• PROBLEM TO WORK ON:
Format every line of the records below as a JSON list of strings, one string per line, omitting blank lines.
Start of DATA FOR THIS TASK
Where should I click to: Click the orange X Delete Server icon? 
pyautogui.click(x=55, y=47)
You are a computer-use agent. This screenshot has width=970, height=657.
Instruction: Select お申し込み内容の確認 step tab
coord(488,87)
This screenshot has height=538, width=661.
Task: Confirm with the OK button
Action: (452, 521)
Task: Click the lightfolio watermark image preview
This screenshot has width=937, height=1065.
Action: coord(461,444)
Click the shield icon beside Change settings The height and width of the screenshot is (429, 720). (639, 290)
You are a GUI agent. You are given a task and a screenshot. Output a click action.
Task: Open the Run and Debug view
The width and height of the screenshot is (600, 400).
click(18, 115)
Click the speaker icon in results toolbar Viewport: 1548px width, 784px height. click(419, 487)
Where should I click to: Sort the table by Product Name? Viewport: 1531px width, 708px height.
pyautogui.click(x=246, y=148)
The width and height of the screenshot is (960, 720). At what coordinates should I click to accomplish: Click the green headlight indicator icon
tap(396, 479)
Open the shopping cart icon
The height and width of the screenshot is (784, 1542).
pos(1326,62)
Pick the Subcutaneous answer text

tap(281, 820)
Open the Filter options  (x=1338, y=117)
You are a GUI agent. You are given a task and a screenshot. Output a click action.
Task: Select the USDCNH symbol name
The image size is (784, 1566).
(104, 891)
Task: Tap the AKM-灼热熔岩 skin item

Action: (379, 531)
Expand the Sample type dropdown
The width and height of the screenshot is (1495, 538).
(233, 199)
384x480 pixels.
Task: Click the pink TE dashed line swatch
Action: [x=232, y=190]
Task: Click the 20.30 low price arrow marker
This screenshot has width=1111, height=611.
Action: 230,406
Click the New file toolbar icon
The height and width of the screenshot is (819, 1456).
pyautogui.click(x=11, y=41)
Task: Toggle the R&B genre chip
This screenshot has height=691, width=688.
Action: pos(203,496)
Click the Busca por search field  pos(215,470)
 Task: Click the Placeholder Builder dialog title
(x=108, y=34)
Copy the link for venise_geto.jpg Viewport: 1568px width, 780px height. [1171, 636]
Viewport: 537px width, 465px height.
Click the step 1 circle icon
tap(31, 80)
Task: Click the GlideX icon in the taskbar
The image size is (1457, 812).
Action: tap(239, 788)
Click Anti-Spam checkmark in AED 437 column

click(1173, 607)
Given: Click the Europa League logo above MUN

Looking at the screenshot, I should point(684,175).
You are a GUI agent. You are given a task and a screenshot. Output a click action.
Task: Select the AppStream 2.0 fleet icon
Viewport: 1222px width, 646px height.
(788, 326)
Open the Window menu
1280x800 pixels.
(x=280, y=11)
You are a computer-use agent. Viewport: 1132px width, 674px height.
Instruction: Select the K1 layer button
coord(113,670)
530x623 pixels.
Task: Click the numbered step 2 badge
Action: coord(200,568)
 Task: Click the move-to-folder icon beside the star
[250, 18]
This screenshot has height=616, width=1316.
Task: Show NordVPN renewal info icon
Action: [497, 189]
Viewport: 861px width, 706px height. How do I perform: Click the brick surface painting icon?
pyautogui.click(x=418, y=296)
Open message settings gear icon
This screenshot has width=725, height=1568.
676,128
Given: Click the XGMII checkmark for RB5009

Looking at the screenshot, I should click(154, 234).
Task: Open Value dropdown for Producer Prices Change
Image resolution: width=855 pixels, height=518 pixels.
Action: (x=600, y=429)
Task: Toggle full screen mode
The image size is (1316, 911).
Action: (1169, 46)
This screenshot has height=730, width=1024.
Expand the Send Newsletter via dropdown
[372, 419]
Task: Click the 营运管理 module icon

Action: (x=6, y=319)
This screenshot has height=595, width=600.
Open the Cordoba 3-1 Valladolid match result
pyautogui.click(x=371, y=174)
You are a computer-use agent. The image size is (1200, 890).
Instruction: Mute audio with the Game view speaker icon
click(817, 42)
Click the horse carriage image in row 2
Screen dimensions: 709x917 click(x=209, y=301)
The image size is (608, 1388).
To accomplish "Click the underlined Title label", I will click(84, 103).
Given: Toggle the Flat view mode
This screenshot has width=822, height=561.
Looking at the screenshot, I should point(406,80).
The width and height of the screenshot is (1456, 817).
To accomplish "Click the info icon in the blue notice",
End of DATA FOR THIS TASK
• TASK RESULT:
[
  "Where should I click to: Click the orange X Delete Server icon? ",
  "pyautogui.click(x=55, y=47)",
  "You are a computer-use agent. This screenshot has width=970, height=657.",
  "Instruction: Select お申し込み内容の確認 step tab",
  "coord(488,87)",
  "This screenshot has height=538, width=661.",
  "Task: Confirm with the OK button",
  "Action: (452, 521)",
  "Task: Click the lightfolio watermark image preview",
  "This screenshot has width=937, height=1065.",
  "Action: coord(461,444)",
  "Click the shield icon beside Change settings The height and width of the screenshot is (429, 720). (639, 290)",
  "You are a GUI agent. You are given a task and a screenshot. Output a click action.",
  "Task: Open the Run and Debug view",
  "The width and height of the screenshot is (600, 400).",
  "click(18, 115)",
  "Click the speaker icon in results toolbar Viewport: 1548px width, 784px height. click(419, 487)",
  "Where should I click to: Sort the table by Product Name? Viewport: 1531px width, 708px height.",
  "pyautogui.click(x=246, y=148)",
  "The width and height of the screenshot is (960, 720). At what coordinates should I click to accomplish: Click the green headlight indicator icon",
  "tap(396, 479)",
  "Open the shopping cart icon",
  "The height and width of the screenshot is (784, 1542).",
  "pos(1326,62)",
  "Pick the Subcutaneous answer text",
  "tap(281, 820)",
  "Open the Filter options  (x=1338, y=117)",
  "You are a GUI agent. You are given a task and a screenshot. Output a click action.",
  "Task: Select the USDCNH symbol name",
  "The image size is (784, 1566).",
  "(104, 891)",
  "Task: Tap the AKM-灼热熔岩 skin item",
  "Action: (379, 531)",
  "Expand the Sample type dropdown",
  "The width and height of the screenshot is (1495, 538).",
  "(233, 199)",
  "384x480 pixels.",
  "Task: Click the pink TE dashed line swatch",
  "Action: [x=232, y=190]",
  "Task: Click the 20.30 low price arrow marker",
  "This screenshot has width=1111, height=611.",
  "Action: 230,406",
  "Click the New file toolbar icon",
  "The height and width of the screenshot is (819, 1456).",
  "pyautogui.click(x=11, y=41)",
  "Task: Toggle the R&B genre chip",
  "This screenshot has height=691, width=688.",
  "Action: pos(203,496)",
  "Click the Busca por search field  pos(215,470)",
  " Task: Click the Placeholder Builder dialog title",
  "(x=108, y=34)",
  "Copy the link for venise_geto.jpg Viewport: 1568px width, 780px height. [1171, 636]",
  "Viewport: 537px width, 465px height.",
  "Click the step 1 circle icon",
  "tap(31, 80)",
  "Task: Click the GlideX icon in the taskbar",
  "The image size is (1457, 812).",
  "Action: tap(239, 788)",
  "Click Anti-Spam checkmark in AED 437 column",
  "click(1173, 607)",
  "Given: Click the Europa League logo above MUN",
  "Looking at the screenshot, I should point(684,175).",
  "You are a GUI agent. You are given a task and a screenshot. Output a click action.",
  "Task: Select the AppStream 2.0 fleet icon",
  "Viewport: 1222px width, 646px height.",
  "(788, 326)",
  "Open the Window menu",
  "1280x800 pixels.",
  "(x=280, y=11)",
  "You are a computer-use agent. Viewport: 1132px width, 674px height.",
  "Instruction: Select the K1 layer button",
  "coord(113,670)",
  "530x623 pixels.",
  "Task: Click the numbered step 2 badge",
  "Action: coord(200,568)",
  " Task: Click the move-to-folder icon beside the star",
  "[250, 18]",
  "This screenshot has height=616, width=1316.",
  "Task: Show NordVPN renewal info icon",
  "Action: [497, 189]",
  "Viewport: 861px width, 706px height. How do I perform: Click the brick surface painting icon?",
  "pyautogui.click(x=418, y=296)",
  "Open message settings gear icon",
  "This screenshot has width=725, height=1568.",
  "676,128",
  "Given: Click the XGMII checkmark for RB5009",
  "Looking at the screenshot, I should click(154, 234).",
  "Task: Open Value dropdown for Producer Prices Change",
  "Image resolution: width=855 pixels, height=518 pixels.",
  "Action: (x=600, y=429)",
  "Task: Toggle full screen mode",
  "The image size is (1316, 911).",
  "Action: (1169, 46)",
  "This screenshot has height=730, width=1024.",
  "Expand the Send Newsletter via dropdown",
  "[372, 419]",
  "Task: Click the 营运管理 module icon",
  "Action: (x=6, y=319)",
  "This screenshot has height=595, width=600.",
  "Open the Cordoba 3-1 Valladolid match result",
  "pyautogui.click(x=371, y=174)",
  "You are a computer-use agent. The image size is (1200, 890).",
  "Instruction: Mute audio with the Game view speaker icon",
  "click(817, 42)",
  "Click the horse carriage image in row 2",
  "Screen dimensions: 709x917 click(x=209, y=301)",
  "The image size is (608, 1388).",
  "To accomplish \"Click the underlined Title label\", I will click(84, 103).",
  "Given: Toggle the Flat view mode",
  "This screenshot has width=822, height=561.",
  "Looking at the screenshot, I should point(406,80).",
  "The width and height of the screenshot is (1456, 817).",
  "To accomplish \"Click the info icon in the blue notice\","
]